* **Short problem**:
Take the records from their first line through the line containing "Action: [x=1708, y=42]" and reproduce them with "GUI agent" replaced by "screen agent", leaving everything else unchanged.

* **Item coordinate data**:
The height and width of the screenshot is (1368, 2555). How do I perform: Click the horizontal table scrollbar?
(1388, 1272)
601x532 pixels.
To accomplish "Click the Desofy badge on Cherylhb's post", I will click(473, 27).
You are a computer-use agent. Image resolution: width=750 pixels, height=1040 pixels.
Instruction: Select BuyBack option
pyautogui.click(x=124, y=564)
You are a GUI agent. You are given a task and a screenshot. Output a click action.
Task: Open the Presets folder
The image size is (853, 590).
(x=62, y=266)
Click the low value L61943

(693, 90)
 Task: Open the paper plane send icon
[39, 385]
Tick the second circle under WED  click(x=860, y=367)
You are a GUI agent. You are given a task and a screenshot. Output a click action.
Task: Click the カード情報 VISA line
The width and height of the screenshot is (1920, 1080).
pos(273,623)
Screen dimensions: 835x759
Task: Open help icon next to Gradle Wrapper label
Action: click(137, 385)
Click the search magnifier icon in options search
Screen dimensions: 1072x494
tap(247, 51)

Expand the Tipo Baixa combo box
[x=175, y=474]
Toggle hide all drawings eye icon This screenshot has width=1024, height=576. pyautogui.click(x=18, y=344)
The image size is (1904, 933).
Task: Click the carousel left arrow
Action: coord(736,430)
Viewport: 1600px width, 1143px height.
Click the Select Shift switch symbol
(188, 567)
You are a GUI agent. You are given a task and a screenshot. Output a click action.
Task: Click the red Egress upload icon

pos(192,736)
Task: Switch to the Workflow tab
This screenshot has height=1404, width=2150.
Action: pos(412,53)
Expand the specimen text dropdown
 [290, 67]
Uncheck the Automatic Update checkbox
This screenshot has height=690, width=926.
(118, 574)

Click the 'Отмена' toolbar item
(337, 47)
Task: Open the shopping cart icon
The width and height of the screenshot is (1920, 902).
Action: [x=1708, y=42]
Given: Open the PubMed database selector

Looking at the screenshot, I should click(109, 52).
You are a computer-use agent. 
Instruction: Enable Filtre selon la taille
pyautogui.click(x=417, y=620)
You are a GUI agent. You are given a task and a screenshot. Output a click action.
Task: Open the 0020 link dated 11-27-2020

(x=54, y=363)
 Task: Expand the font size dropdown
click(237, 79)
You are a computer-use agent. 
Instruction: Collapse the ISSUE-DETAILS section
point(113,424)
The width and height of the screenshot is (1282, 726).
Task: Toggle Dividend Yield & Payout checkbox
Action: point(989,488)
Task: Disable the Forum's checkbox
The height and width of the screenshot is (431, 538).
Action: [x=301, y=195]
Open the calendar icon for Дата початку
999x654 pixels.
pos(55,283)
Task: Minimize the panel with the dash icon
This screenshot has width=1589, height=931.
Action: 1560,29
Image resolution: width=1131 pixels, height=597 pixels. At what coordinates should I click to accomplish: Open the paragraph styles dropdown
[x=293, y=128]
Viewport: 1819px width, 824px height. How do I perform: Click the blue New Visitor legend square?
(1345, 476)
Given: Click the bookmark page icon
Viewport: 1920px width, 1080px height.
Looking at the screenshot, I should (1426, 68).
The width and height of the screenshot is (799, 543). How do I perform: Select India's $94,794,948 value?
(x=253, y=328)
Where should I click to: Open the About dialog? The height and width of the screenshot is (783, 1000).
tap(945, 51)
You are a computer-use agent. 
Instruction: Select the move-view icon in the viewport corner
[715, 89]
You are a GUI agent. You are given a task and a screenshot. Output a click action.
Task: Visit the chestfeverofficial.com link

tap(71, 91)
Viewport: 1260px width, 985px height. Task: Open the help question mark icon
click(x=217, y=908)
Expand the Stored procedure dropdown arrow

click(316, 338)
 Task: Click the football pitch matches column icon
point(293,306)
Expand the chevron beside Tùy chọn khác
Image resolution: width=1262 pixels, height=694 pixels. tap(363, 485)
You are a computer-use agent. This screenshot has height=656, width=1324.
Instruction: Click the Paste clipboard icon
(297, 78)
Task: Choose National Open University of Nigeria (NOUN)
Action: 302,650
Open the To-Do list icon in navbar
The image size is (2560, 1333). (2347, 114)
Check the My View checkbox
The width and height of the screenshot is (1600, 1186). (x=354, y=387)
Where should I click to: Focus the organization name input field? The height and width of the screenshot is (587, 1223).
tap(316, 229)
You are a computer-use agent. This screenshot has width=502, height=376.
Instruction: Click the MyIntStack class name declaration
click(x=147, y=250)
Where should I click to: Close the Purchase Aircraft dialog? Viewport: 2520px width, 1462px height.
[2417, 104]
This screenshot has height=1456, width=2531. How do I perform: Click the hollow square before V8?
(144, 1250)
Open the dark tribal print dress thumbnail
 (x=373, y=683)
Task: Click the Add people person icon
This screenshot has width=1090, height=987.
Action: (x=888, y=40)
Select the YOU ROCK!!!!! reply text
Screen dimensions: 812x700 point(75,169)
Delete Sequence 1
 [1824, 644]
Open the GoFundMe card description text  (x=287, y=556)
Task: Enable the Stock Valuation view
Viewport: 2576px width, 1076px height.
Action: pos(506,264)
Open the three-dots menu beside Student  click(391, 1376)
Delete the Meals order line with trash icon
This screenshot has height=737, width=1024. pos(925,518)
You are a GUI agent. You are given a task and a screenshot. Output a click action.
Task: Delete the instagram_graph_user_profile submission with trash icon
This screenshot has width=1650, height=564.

* **Exercise solution**:
The height and width of the screenshot is (1368, 2555). How do I perform: Click the horizontal table scrollbar?
(1388, 1272)
601x532 pixels.
To accomplish "Click the Desofy badge on Cherylhb's post", I will click(473, 27).
You are a computer-use agent. Image resolution: width=750 pixels, height=1040 pixels.
Instruction: Select BuyBack option
pyautogui.click(x=124, y=564)
You are a screen agent. You are given a task and a screenshot. Output a click action.
Task: Open the Presets folder
The image size is (853, 590).
(x=62, y=266)
Click the low value L61943

(693, 90)
 Task: Open the paper plane send icon
[39, 385]
Tick the second circle under WED  click(x=860, y=367)
You are a screen agent. You are given a task and a screenshot. Output a click action.
Task: Click the カード情報 VISA line
The width and height of the screenshot is (1920, 1080).
pos(273,623)
Screen dimensions: 835x759
Task: Open help icon next to Gradle Wrapper label
Action: click(137, 385)
Click the search magnifier icon in options search
Screen dimensions: 1072x494
tap(247, 51)

Expand the Tipo Baixa combo box
[x=175, y=474]
Toggle hide all drawings eye icon This screenshot has width=1024, height=576. pyautogui.click(x=18, y=344)
The image size is (1904, 933).
Task: Click the carousel left arrow
Action: coord(736,430)
Viewport: 1600px width, 1143px height.
Click the Select Shift switch symbol
(188, 567)
You are a screen agent. You are given a task and a screenshot. Output a click action.
Task: Click the red Egress upload icon

pos(192,736)
Task: Switch to the Workflow tab
This screenshot has height=1404, width=2150.
Action: pos(412,53)
Expand the specimen text dropdown
 [290, 67]
Uncheck the Automatic Update checkbox
This screenshot has height=690, width=926.
(118, 574)

Click the 'Отмена' toolbar item
(337, 47)
Task: Open the shopping cart icon
The width and height of the screenshot is (1920, 902).
Action: [x=1708, y=42]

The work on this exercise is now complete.